Reproduce every one of the rows below word for word, with no changes.

Start of Source data

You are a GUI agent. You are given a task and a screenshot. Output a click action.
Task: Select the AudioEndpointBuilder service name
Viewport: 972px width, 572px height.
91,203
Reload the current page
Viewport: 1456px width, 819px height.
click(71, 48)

End of Source data

**Solution for this problem**
You are a GUI agent. You are given a task and a screenshot. Output a click action.
Task: Select the AudioEndpointBuilder service name
Viewport: 972px width, 572px height.
91,203
Reload the current page
Viewport: 1456px width, 819px height.
click(71, 48)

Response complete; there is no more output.